Challenge: Pull out every line of the records that contains the string "Task", and copy each one in full. Treat case as significant.

--- Records shown ---

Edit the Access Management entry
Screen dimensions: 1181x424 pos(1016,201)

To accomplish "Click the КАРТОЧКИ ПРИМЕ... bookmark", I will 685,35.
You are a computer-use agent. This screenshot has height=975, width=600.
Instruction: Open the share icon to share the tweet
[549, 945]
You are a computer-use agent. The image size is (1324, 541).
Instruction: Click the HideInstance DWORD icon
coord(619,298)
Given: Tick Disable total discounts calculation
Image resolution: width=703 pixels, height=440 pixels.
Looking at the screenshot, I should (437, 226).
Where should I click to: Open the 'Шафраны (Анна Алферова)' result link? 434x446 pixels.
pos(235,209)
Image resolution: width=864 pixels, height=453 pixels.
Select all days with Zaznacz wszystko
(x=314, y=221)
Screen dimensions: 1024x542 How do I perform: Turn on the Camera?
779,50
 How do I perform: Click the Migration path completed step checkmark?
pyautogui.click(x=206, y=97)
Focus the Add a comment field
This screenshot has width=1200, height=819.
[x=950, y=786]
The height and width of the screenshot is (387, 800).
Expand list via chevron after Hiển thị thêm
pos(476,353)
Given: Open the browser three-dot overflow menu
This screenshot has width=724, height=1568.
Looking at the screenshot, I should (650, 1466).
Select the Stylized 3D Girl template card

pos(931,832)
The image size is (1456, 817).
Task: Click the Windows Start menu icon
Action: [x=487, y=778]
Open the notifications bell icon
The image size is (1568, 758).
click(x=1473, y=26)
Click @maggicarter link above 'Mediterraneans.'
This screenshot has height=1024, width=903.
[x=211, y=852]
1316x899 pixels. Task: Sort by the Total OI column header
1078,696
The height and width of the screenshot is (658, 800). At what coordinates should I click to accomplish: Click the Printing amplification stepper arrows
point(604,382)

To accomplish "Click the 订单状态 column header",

---

The solution:
Task: Click the Windows Start menu icon
1316x899 pixels. Task: Sort by the Total OI column header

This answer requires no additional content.